Chris Hughton, Tony Pulis, Sam Allardyce, Paul Clement, Tim Sherwood, Sabri Lamouchi, José Angel Ziganda, Quique Setién and now Nigel Pearson. What do they have in common?
Apart from all being linked with the Watford head coach’s role, very little. Which makes it all the more baffling that each man has, reportedly at least, been a contender to succeed Quique Sánchez Flores.
But after a week of speculation, Hornets owner Gino Pozzo and chairman Scott Duxbury appear to have made up their mind. Former Leicester City and – most recently – OH Leuven boss Pearson is the next man into the hot-seat.
The 56-year-old can only be described as a surprise appointment. Firstly, because he will become just the second permanent British head coach Pozzo has appointed. Secondly, because he has been out of favour in England and left his last role, with Derby County, after just 14 games in charge.
According to The Athletic, Watford will hand Pearson a contract until the end of the season, a clear indication they will review the head coach position after what will have been a tumultuous 2019/20. In the meantime, Pearson’s remit is very clear: avoid relegation.
His experience in England, and in particular the second tier, are logical reasons behind his impending appointment. As is the fact he is British – something goalkeeper Ben Foster claimed the squad were hoping for following Wednesday’s 2-0 defeat to old club Leicester City.
Billy McKinlay is the only British coach Pozzo has appointed during seven years at the Vicarage Road helm. It was a mistake. The Scot lasted eight days and two games – collecting four points – before being replaced by Slaviša Jokanović who took Watford into the Premier League.
Pozzo prefers working with continental coaches; names and characters he is familiar with. Such a radical change of direction suggests the Hornets’ hierarchy are painfully aware of the mess they find themselves in; that they’re willing to try anything, anything, to pull the Hornets clear of relegation.
Pearson is about as left-field an appointment as they come. He left Leuven second-bottom of the Belgian second tier in February having won just two of his final ten games. Prior to that he lasted less than a third of the season at Derby County, picking up just three wins and leaving the Rams in 20th place after a row with owner Mel Morris.
You have to go back to his time at Leicester for success, remarkably dragging the Foxes out of the relegation zone when they looked dead and buried.
Leicester were rock bottom from November 29 until April 11. A run of seven wins and a draw from their final nine lifted City to safety when all hope appeared to have vacated the King Power Stadium.

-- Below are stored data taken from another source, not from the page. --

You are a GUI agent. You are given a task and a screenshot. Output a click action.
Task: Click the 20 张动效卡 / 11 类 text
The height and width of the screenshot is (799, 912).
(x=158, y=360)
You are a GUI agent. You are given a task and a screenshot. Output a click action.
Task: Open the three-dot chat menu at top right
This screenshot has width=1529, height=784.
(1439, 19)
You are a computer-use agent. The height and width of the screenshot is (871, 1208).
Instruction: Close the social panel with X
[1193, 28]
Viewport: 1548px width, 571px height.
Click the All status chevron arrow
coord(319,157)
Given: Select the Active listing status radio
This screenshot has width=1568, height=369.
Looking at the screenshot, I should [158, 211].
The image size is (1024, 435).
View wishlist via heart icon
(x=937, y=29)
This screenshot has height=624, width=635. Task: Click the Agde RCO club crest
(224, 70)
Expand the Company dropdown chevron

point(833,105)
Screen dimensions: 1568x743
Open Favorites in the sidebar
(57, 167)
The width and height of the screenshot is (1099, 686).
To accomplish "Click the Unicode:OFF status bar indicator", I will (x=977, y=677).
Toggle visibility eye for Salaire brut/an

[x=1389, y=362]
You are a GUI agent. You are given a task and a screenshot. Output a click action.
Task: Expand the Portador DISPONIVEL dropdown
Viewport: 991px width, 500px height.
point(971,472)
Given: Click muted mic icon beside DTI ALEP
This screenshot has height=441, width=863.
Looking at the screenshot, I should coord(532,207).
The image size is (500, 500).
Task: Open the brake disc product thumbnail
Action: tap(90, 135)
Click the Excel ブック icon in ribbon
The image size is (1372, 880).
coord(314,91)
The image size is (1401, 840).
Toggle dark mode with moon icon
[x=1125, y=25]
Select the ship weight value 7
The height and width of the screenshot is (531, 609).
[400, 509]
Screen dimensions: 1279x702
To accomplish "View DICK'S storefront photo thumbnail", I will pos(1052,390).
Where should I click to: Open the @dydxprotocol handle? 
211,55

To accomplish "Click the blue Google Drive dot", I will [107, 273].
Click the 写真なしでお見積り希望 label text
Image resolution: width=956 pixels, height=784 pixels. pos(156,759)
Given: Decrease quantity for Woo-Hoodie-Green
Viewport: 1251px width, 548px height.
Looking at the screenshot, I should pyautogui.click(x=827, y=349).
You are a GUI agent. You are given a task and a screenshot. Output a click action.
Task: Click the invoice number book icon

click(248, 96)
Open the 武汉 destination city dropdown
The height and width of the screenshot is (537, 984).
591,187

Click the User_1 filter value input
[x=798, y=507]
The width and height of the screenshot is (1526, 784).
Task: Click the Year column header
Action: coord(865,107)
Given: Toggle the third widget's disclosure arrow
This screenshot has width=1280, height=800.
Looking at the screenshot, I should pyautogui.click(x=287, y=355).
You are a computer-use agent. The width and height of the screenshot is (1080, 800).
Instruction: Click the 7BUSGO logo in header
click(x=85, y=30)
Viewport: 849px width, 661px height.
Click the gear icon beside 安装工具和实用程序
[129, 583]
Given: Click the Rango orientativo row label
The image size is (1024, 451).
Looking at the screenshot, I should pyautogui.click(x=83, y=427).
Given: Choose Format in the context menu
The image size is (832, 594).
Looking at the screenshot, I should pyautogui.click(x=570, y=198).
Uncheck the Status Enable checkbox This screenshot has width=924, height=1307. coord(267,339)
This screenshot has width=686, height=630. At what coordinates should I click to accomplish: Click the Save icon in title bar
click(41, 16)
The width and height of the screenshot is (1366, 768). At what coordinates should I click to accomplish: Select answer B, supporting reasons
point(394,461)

In doing so, Leicester became just the third club to avoid relegation having been bottom of at Christmas.
That is what Pozzo and Duxbury will hope Pearson can repeat at Vicarage Road. They will be aware of his indiscretions, most memorably calling journalist Ian Baker an ‘ostrich’ during a bizarre press conference exchange.
In February 2015 he grabbed Crystal Palace midfielder James McArthur around the neck in defeat to the Eagles and reports that night emerged claiming Pearson had been sacked. A ‘night of confusion’ culminated with Leicester denying those claims and Pearson remaining in post.
What finally cost Pearson his job at the King Power Stadium was the fact “the working relationship between Nigel and the board was no longer viable”. However, reports at the time claimed his sacking was linked to son James’ role in a racist sex tape in the owners’ homeland of Thailand.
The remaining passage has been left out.